Cytokinesis is the process whereby the cytoplasm of a single cell is divided to spawn two daughter cells. It usually initiates during the late stages of mitosis, and sometimes meiosis, splitting a binucleate cell in two, to ensure that chromosome number is maintained from one generation to the next. In animal cells, one notable exception to the normal process of cytokinesis is oogenesis (the creation of an ovum in the ovarian follicle of the ovary), where the ovum takes almost all the cytoplasm and organelles, leaving very little for the resulting polar bodies, which then die. In plant cells, a dividing structure known as the cell plate forms across the centre of the cytoplasm and a new cell wall forms between the two daughter cells.

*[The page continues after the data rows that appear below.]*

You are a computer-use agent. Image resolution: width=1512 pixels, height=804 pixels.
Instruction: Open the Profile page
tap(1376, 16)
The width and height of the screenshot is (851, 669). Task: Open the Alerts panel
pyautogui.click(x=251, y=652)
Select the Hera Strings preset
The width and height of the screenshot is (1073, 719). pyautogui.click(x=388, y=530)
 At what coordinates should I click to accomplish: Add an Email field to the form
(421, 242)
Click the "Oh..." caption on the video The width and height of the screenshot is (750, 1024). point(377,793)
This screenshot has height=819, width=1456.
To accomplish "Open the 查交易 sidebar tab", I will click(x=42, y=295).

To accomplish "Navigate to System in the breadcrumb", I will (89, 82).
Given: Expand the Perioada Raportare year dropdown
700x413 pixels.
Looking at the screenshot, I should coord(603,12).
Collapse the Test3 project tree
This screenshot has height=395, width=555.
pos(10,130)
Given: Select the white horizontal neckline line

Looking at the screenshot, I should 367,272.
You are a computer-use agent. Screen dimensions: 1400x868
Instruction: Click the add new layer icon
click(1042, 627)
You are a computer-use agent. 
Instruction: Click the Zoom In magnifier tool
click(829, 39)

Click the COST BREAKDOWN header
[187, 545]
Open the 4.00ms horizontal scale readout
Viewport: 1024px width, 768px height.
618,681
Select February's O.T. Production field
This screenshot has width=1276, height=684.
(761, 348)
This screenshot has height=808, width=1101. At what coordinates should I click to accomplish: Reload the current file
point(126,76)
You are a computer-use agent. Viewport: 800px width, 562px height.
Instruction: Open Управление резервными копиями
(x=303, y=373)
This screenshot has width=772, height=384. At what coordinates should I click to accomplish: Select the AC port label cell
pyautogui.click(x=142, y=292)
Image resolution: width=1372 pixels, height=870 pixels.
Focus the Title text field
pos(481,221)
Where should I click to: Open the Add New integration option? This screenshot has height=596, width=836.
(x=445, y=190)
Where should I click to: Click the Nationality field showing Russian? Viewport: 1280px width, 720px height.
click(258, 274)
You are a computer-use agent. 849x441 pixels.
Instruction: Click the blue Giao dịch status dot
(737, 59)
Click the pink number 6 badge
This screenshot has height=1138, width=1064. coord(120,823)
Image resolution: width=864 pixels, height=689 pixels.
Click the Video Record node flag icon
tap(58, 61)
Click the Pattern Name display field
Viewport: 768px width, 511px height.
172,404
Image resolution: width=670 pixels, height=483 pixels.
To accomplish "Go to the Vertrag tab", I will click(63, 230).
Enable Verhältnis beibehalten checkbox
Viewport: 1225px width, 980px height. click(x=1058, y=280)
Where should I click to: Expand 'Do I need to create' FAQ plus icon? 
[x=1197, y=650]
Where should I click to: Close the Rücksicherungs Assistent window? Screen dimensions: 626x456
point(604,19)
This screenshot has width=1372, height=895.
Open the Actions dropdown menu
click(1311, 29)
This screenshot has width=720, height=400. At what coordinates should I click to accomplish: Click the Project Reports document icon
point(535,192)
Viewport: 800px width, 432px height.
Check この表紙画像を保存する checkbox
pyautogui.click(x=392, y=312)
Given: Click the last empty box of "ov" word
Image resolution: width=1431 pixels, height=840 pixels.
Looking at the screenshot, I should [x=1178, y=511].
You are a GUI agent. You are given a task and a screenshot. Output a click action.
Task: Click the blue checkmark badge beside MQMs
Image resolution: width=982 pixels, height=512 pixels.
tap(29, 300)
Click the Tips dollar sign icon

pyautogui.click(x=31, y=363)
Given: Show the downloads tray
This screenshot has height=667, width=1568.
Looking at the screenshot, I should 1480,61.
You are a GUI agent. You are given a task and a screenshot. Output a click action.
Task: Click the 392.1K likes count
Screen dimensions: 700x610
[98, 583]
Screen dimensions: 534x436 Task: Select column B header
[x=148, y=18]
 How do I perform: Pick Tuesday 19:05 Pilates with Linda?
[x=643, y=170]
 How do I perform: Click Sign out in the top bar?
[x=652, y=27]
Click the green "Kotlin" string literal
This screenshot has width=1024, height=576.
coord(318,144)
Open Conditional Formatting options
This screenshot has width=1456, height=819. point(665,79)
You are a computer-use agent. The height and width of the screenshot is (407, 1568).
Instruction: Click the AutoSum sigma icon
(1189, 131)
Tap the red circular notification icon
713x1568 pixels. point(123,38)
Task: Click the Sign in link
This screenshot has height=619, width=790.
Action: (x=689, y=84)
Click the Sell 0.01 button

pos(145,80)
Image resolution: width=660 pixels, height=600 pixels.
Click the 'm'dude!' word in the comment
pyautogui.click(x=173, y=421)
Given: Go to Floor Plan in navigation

During normal proliferative divisions, animal cell cytokinesis begins shortly after the onset of sister chromatid separation in the anaphase of mitosis. A contractile ring, made of non-muscle myosin II and actin filaments, assembles equatorially (in the middle of the cell) at the cell cortex (adjacent to the cell membrane). Myosin II uses the free energy released when ATP is hydrolysed to move along these actin filaments, constricting the cell membrane to form a cleavage furrow. Continued hydrolysis causes this cleavage furrow to ingress (move inwards), a striking process that is clearly visible down a light microscope. Ingression continues until a so-called midbody structure (composed of electron-dense, proteinaceous material) is formed and the process of abscission then physically cleaves this midbody into two. Abscission depends on septin filaments beneath the cleavage furrow, which provide a structural basis to ensure completion of cytokinesis. After cytokinesis, non-kinetochore microtubules reorganize and disappear into a new cytoskeleton as the cell cycle returns to interphase (see also cell cycle).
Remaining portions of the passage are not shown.